Work request :: Using the records that appear below, write out exactly the lines from the one with "Image resolution: width=1000" through the one with "Click Iraq's total", keeping both end lines.

Saved data entries:
"""

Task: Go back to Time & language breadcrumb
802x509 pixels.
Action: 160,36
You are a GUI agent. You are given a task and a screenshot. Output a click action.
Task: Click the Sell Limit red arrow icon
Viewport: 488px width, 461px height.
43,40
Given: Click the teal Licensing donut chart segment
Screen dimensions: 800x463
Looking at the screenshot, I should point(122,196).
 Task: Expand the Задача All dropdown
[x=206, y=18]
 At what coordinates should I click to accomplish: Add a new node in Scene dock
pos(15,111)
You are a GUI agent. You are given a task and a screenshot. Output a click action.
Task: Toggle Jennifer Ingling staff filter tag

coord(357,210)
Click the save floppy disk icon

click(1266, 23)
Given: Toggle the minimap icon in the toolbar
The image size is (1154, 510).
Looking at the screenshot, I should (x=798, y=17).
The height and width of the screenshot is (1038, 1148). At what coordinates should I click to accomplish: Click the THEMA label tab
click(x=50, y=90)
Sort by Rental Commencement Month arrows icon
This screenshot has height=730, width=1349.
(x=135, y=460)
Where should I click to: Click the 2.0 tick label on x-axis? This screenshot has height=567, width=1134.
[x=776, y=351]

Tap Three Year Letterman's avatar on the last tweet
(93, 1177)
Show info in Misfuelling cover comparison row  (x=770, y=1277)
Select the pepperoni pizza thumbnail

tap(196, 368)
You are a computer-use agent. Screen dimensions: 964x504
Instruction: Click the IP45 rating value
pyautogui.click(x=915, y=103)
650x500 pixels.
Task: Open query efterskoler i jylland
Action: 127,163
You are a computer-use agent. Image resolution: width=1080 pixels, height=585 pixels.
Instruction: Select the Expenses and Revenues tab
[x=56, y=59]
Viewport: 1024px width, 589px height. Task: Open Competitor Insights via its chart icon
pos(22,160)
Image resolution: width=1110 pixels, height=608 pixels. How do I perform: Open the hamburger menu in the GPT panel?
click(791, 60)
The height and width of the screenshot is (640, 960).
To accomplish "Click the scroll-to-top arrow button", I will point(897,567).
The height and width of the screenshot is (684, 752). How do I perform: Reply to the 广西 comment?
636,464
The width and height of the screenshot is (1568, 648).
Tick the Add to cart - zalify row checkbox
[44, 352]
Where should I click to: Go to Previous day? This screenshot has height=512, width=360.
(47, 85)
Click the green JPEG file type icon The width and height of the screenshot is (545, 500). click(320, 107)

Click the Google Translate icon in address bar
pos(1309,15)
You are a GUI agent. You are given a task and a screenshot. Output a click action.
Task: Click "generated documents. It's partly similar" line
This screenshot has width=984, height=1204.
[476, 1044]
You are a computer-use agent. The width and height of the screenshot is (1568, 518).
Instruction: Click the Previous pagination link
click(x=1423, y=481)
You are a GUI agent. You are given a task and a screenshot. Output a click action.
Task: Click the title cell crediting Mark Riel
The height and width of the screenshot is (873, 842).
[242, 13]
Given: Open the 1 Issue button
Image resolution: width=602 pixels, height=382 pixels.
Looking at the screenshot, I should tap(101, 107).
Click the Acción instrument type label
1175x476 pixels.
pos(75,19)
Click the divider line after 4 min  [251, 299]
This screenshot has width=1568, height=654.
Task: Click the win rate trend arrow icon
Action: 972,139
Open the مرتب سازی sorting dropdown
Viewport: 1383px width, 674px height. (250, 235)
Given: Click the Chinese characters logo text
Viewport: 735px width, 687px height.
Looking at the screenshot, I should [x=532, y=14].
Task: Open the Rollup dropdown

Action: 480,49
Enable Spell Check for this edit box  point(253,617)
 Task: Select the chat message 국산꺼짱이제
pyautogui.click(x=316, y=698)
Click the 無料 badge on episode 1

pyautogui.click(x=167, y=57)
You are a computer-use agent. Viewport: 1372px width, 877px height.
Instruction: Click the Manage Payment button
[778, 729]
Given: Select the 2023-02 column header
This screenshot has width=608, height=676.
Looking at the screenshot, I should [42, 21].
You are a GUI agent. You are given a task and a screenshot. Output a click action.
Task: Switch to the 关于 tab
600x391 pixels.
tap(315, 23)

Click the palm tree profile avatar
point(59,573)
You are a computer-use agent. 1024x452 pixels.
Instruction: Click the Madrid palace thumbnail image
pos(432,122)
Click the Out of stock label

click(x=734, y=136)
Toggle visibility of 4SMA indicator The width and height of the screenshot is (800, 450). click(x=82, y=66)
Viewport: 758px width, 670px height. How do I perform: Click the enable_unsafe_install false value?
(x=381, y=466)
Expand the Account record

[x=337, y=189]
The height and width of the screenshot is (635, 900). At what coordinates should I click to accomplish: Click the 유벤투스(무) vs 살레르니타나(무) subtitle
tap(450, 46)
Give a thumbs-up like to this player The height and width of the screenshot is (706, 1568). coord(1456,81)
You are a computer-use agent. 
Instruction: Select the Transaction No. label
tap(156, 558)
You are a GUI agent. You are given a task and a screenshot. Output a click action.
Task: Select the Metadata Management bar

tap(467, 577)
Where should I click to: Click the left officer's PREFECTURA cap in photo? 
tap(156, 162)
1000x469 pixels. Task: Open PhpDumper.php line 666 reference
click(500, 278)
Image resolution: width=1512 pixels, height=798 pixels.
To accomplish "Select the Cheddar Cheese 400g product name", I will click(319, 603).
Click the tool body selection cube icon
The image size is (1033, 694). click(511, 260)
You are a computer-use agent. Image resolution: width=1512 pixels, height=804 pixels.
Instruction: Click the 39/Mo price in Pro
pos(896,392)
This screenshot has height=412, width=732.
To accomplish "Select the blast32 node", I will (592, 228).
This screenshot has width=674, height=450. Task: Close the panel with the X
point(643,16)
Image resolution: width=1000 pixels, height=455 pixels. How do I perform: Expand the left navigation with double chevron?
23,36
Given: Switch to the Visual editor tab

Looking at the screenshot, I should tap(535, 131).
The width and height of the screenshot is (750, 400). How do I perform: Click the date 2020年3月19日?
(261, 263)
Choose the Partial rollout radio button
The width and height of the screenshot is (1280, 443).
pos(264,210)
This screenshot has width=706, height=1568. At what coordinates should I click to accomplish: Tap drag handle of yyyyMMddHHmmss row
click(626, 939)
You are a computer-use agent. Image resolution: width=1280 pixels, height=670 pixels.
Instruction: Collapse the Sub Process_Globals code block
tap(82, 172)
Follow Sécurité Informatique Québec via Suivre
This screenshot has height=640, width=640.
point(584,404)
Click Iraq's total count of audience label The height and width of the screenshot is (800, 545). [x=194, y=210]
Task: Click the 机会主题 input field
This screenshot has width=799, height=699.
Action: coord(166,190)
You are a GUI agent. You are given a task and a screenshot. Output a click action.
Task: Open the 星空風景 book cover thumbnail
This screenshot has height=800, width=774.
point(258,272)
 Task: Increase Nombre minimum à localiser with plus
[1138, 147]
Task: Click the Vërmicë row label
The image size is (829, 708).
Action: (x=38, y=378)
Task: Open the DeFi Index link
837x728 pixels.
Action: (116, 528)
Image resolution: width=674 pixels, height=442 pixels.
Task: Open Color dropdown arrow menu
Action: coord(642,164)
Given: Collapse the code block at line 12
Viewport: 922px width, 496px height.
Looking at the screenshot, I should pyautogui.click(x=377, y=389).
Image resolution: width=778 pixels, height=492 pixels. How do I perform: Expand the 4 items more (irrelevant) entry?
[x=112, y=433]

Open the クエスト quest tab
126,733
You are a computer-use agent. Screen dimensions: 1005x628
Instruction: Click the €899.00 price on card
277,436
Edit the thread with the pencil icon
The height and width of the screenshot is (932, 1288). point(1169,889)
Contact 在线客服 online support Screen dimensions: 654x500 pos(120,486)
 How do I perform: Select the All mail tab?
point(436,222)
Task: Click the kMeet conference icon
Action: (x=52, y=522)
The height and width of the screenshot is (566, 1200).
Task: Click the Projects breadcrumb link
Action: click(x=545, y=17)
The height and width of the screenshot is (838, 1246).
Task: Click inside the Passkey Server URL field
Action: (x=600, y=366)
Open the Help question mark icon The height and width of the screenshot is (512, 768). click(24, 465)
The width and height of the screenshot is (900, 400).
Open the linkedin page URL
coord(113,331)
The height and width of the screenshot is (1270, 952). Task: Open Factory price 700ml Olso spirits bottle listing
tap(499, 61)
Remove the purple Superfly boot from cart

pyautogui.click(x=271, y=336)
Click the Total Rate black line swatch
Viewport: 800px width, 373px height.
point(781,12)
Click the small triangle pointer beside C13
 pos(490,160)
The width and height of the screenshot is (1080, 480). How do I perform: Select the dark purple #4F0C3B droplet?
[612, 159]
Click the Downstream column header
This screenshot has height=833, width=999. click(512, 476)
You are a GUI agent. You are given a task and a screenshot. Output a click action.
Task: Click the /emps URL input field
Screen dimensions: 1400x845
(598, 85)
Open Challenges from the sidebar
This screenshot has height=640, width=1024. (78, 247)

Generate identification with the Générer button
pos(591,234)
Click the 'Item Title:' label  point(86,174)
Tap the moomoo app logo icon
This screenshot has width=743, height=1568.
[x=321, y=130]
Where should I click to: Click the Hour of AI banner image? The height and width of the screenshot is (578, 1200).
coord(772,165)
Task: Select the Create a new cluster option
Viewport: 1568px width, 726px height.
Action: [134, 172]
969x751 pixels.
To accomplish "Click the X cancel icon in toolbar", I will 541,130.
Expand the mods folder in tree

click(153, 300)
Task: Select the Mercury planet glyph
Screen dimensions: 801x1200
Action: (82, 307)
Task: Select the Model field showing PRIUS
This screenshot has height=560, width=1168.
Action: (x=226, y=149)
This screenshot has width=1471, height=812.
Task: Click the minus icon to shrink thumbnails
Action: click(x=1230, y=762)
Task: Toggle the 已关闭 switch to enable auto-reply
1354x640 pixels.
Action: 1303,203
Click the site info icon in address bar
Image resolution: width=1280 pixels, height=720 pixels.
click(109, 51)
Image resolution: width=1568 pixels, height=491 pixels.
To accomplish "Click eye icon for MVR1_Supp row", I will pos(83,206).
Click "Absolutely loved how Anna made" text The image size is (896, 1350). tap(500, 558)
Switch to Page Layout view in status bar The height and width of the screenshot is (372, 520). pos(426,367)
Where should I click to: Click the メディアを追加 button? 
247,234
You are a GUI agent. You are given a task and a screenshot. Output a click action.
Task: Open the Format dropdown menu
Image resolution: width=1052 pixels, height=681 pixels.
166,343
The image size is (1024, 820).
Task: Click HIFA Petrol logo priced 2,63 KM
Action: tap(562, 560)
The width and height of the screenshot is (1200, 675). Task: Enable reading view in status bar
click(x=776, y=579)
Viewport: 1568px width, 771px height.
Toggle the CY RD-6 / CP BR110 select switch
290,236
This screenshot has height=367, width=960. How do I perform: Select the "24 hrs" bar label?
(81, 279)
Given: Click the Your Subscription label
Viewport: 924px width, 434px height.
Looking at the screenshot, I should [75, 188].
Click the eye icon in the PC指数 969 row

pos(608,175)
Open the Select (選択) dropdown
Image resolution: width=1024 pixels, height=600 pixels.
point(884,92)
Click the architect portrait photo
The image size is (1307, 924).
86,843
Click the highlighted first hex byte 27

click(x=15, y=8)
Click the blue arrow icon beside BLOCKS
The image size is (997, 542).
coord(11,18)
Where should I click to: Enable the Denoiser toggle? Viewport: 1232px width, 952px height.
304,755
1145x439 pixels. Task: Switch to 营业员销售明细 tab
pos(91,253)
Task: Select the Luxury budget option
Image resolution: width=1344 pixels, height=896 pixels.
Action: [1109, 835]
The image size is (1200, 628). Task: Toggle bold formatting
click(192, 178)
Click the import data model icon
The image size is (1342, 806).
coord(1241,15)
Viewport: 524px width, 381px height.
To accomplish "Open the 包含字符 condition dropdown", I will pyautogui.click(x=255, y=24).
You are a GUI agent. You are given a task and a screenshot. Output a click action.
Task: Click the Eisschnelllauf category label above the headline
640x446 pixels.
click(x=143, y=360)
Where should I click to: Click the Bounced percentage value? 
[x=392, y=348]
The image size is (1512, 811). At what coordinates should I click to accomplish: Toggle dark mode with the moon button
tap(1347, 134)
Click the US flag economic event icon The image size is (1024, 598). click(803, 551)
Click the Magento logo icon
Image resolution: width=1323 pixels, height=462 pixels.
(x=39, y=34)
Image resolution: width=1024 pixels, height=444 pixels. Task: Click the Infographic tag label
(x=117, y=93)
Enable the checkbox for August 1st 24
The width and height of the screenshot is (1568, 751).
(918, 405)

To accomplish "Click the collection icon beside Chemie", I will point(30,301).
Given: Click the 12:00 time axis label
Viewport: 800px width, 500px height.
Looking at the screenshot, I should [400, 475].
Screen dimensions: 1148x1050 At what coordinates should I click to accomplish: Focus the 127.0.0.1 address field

"""

Response to this exercise ::
Image resolution: width=1000 pixels, height=455 pixels. How do I perform: Expand the left navigation with double chevron?
23,36
Given: Switch to the Visual editor tab

Looking at the screenshot, I should tap(535, 131).
The width and height of the screenshot is (750, 400). How do I perform: Click the date 2020年3月19日?
(261, 263)
Choose the Partial rollout radio button
The width and height of the screenshot is (1280, 443).
pos(264,210)
This screenshot has width=706, height=1568. At what coordinates should I click to accomplish: Tap drag handle of yyyyMMddHHmmss row
click(626, 939)
You are a computer-use agent. Image resolution: width=1280 pixels, height=670 pixels.
Instruction: Collapse the Sub Process_Globals code block
tap(82, 172)
Follow Sécurité Informatique Québec via Suivre
This screenshot has height=640, width=640.
point(584,404)
Click Iraq's total count of audience label The height and width of the screenshot is (800, 545). [x=194, y=210]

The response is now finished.